Dans une lettre adressée à la députée Sharren Haskel pour expliquer leur décision, le président Cohen et le recteur Sheafer ont accusé Mme Shalhoub-Kevorkian de s’être exprimée d’une manière « honteuse, antisioniste et incitative » depuis le début de la guerre, et l’ont tournée en dérision pour avoir qualifié de génocide la politique d’Israël dans la bande de Gaza. Mais elle n’est pas la seule à agir de la sorte. Non seulement le peuple palestinien et des centaines de millions de personnes dans le monde considèrent la calamité à Gaza comme un génocide, mais la Cour internationale de justice, le plus haut tribunal du monde, a elle-même pris cette lourde accusation au sérieux et a décidé qu’elle ne pouvait pas être rejetée d’emblée.
C’est comme si Cohen et Sheafer étaient non seulement surpris d’apprendre que Shalhoub-Kevorkian est palestinienne, mais qu’elle est aussi – Dieu nous en préserve – antisioniste. Si le sionisme était une condition préalable à l’admission à l’université, ses dirigeant·es auraient dû être obligés d’en informer chaque professeur·e et chaque étudiant·e avant qu’elles et ils ne franchissent les portes de l’établissement. On peut affirmer sans risque de se tromper que l’une des principales raisons pour lesquelles iles ne le font pas, outre les restrictions légales, est que l’université hébraïque bénéficie de la présence de Palestinien·nes afin de se présenter au monde universitaire international comme un modèle de pluralisme, de libéralisme et d’inclusion.
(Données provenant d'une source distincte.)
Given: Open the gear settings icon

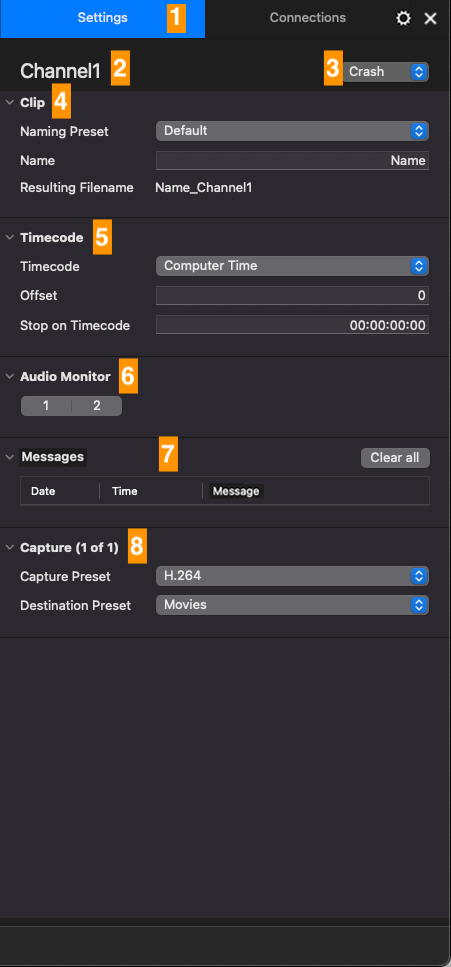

Pendant ce temps, elle peut continuer à persécuter ces Palestinien·nes chez elles et chez eux, loin des yeux du monde.
Cet acte honteux se répercute déjà bruyamment dans les universités et les médias du monde entier, jetant sur l’université hébraïque l’opprobre qu’elle mérite. En attendant, le seul cours que je peux trouver dans le module de l’université et qui semble approprié pour qu’elle enseigne aux étudiants est celui proposé par le département des sciences politiques – Machiavel, le philosophe du pouvoir tyrannique.